↓↓↓

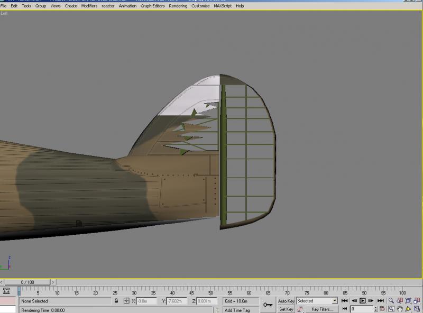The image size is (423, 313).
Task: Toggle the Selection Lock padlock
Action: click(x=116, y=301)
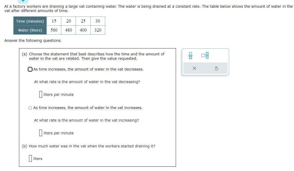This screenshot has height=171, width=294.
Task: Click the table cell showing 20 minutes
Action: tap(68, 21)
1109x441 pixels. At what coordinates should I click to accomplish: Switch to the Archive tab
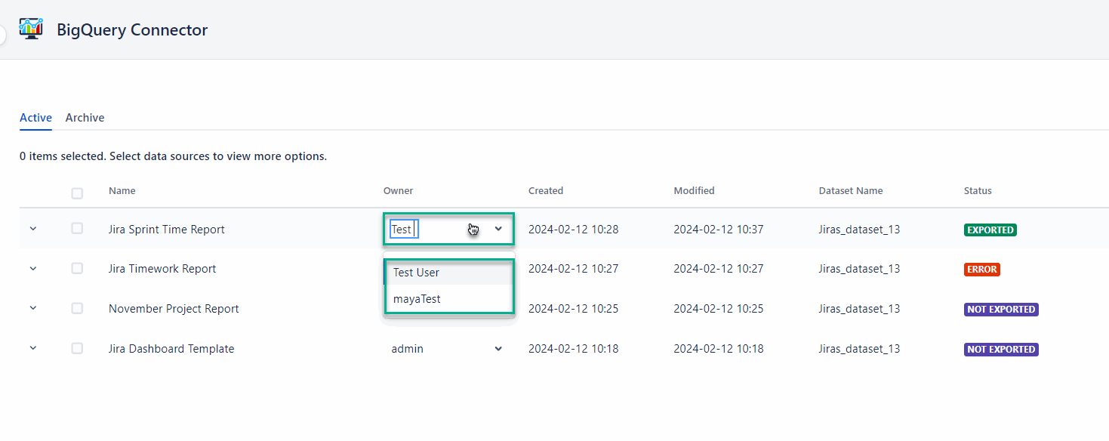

↑↑↑

- **What is asked**
Please copy out every line of text from the rows above word for word, leaving out the pictures.

- **Task answer**
The image size is (423, 313).
Task: Toggle the Selection Lock padlock
Action: click(x=116, y=301)
This screenshot has height=171, width=294.
Task: Click the table cell showing 20 minutes
Action: tap(68, 21)
1109x441 pixels. At what coordinates should I click to accomplish: Switch to the Archive tab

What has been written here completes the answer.